Long ago, a woman was kidnapped during a Brush Dance at the Me'dilding village by an extremely handsome man. He took her far away to his bark house, and she soon gave birth to a son. He would take the woman with him when hunting with a magic Jump Dance basket (na'wehch) which instantly killed the deer. Years later, the man set the basket down to pick up a dead deer, so the woman took it and used it on him. By dawn, the man died; the woman retrieved her son and all of his stolen valuables. They traveled home after two days, explaining why there are rich people at Me'dilding.

=== It Was Scratching ===
This legend comes from a popular genre of devil stories that stem from the belief in witchcraft (k'ido: ngxwe). Generally, devils frequent graveyards, peer into houses, and catching people outside alone. They are known to cause "pain" that leads to illness, bad luck or death. Suspicions and accusations of "deviling" were common during this time.

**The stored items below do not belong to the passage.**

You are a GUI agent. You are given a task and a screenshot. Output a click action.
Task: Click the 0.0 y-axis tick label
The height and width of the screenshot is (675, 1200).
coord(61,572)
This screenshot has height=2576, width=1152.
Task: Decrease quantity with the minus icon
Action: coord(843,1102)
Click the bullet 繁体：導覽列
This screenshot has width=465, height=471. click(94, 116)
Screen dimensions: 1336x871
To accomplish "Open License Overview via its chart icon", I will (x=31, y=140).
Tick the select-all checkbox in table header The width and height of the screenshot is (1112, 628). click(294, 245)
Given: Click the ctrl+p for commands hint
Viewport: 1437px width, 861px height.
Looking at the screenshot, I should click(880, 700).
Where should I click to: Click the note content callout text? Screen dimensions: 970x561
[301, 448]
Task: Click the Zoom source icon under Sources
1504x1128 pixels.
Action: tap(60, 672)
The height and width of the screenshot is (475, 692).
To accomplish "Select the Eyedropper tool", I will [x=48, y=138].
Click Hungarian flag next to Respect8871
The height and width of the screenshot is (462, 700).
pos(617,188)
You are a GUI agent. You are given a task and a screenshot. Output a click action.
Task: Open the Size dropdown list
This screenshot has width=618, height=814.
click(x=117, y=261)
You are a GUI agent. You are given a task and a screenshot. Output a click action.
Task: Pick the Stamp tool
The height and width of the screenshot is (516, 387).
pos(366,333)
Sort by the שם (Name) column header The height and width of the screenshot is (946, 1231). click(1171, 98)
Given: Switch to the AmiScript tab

Long ago in harvest season, a group of women camped at a bark hut to gather acorns. Once enough were gathered, the women headed home to get help from the men and left one woman behind with the acorns. On the first night, she heard a noise similar to animal scratching on the hut. In the morning, she saw scratches next to where she was sleeping, indicating that someone was deviling her. That night, she laid a log with a blanket on top of where she slept the previous night and sat beside it. Again, she heard scratches in the middle of the night, and a hand reached in to take the log. The woman sliced his hand off and traveled home in the morning. On her way, she found people mourning the death of the man who was deviling her, so she threw his hand on the body and ousted him.

== Tales ==

=== Coyote and Frog ===
Entertaing and provocative stories like this one were traditionally told by women to be passed from mother to daughter. Because Hupa-Yurok society feared causing insult and feuds, these jokes and stories were told between women while cracking acorns and tending to children, though men would often listen in as well.

Coyote (husband) and Frog (wife) were a married couple, but Coyote disappeared one night for a long time and came back. After a fight with Frog, he left again and Frog found him at a Brush dance. Frog went home to make a dance dress and went to dance beside Coyote. Quickly, Coyote turned his attention to another girl dancing and sat down with her. He asked her to spread her legs, and she exclaimed that the abalone shell would break. Coyote cursed here to hell and recognized her as k'yilk'ye•xe. He beat her to death and galloped back home.